Duryodana bersiasat, sebuah siasat yang berujung pada terusirnya putra-putra Pandu dari Hastina. Duryodana tahu, ia harus menghabisi semuanya sebelum mereka membangun kekuatan dan datang mengalahkannya.
Untung bagi Duryodana, Hastina bukan kerajaan yang kurang orang pandai dan sakti. Bhishma masih segar bugar walaupun usianya bisa dikata tua renta, dan semua tahu bahwa Bhishma diberikan keleluasaan oleh para Dewata untuk memilih sendiri hari matinya. Bhishma tak terkalahkan oleh lelaki manapun juga dan punya sumpah untuk membela dan mempertahankan Hastina dari serbuan musuh. Duryodana tahu dan paham, walaupun Bhishma sayang pada anak-anak Pandu, ia tak akan mengalah. Mungkin terlalu naif mengharapkan Bhishma akan memberikan kemenangan baginya, tapi ia bisa berharap bahwasanya Bhishma tak akan mengalah.
Juga ada Dorna, maha guru para Korawa dan Pandawa. Kesaktiannya hanya dapat tertandingi oleh Kresna, titisan Batara Vishnu yang menjadi sekutu putra-putra Pandu. Duryodana bersiasat mengikat Kresna dalam sebuah sumpah untuk tidak melibatkan diri secara langsung dengan turun berperang seandainya memang putra-putra Pandu datang menuntut tahta Hastina.
Juga ada Karna. Ia adalah kunci bagi tahta Duryodana. Bila Bishma dan Dorna punya keterikatan rasa sayang pada putra-putra Pandu, tidak demikian halnya dengan Karna. Karna membenci saudara-saudara tirinya, setelah putra-putra Pandu mencampakkannya dan menghina dirinya. Ya, Karna memang dilahirkan oleh Kunti, ibu dari Yudhistira, Bima dan Arjuna, tapi ia berayah Batara Surya. Sebuah kelahiran yang tak dikehendaki, sebuah kemuskilan yang tak dapat ditolak, oleh karenya Karna lahir melalui telinga, kemustahilan yang diamini dewa-dewa untuk menjaga keperawanan Kunti.

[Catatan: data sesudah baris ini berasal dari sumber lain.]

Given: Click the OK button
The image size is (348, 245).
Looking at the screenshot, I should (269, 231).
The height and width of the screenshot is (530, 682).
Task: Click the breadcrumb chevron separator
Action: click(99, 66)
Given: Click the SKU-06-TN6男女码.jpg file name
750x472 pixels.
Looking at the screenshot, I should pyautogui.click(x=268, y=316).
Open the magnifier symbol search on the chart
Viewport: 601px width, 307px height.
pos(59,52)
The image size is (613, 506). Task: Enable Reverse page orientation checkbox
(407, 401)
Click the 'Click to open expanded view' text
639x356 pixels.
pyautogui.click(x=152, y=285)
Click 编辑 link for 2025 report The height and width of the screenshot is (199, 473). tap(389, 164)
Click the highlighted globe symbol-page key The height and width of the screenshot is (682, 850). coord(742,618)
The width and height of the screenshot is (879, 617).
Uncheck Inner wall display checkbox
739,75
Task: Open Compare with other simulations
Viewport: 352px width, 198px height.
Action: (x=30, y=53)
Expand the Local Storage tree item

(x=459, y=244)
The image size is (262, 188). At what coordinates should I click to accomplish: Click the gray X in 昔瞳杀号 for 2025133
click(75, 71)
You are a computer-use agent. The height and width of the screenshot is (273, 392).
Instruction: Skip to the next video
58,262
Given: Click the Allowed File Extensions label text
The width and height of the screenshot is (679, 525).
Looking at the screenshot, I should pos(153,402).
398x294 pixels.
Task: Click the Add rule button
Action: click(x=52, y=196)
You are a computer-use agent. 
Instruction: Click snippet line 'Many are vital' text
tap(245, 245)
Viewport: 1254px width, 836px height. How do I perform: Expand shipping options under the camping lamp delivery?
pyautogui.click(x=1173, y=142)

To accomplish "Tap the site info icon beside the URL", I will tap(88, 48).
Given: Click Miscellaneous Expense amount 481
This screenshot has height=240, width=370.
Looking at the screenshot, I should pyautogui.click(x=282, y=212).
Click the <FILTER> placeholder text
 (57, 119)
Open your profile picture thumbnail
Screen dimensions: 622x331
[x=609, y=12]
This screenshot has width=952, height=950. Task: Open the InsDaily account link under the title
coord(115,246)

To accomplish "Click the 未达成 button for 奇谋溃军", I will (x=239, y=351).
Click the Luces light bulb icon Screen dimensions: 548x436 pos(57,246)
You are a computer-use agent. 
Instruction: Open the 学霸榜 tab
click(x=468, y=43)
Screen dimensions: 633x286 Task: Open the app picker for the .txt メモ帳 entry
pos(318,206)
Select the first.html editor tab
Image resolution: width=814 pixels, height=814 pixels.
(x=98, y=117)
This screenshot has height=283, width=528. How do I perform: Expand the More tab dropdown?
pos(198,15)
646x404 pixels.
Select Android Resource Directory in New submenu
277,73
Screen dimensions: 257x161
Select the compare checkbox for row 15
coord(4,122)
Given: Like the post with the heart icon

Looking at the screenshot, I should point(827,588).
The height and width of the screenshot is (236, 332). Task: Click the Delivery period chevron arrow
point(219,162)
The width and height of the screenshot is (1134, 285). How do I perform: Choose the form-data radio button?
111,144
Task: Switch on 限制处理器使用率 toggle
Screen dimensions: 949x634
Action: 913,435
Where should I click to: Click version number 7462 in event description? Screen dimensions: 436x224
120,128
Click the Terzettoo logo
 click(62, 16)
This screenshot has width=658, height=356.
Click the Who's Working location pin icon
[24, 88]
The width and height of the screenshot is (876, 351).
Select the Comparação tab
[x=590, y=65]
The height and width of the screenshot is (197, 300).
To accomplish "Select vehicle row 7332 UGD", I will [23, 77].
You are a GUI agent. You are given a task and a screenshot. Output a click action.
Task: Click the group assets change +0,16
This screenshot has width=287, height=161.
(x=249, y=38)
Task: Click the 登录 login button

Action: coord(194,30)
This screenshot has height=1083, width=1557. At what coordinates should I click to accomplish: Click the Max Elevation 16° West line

Duryodana lah yang mengangkat harkat dan harga diri Karna, Duryodana lah yang membagi kerajaan dan menjadikan Karna rajanya. Duryodana tahu, bahkan Arjuna, putra Pandu yang paling sakti, bukanlah lawan Karna. Duryodana tahu, Karna memiliki senjata Konta, anugrah Batara Brahma. Tombak yang hanya dapat dipakai sekali, membunuh tanpa luput.
Duryodana sendiri bukan raja tanpa kesaktian, ia juga murid dari Dorna. Gadanya mungkin tak segarang Bima, ia juga memiliki anugrah dari ibunya. Tubuhnya tak akan hancur oleh pukulan gada Bima. Baginya hanya perlu satu kelengahan Bima untuk menghancurkan batok kepalanya. Duryodana merasa kekalahan adalah sesuatu yang absurd. Sesuatu yang hampir pasti tak mungkin terjadi.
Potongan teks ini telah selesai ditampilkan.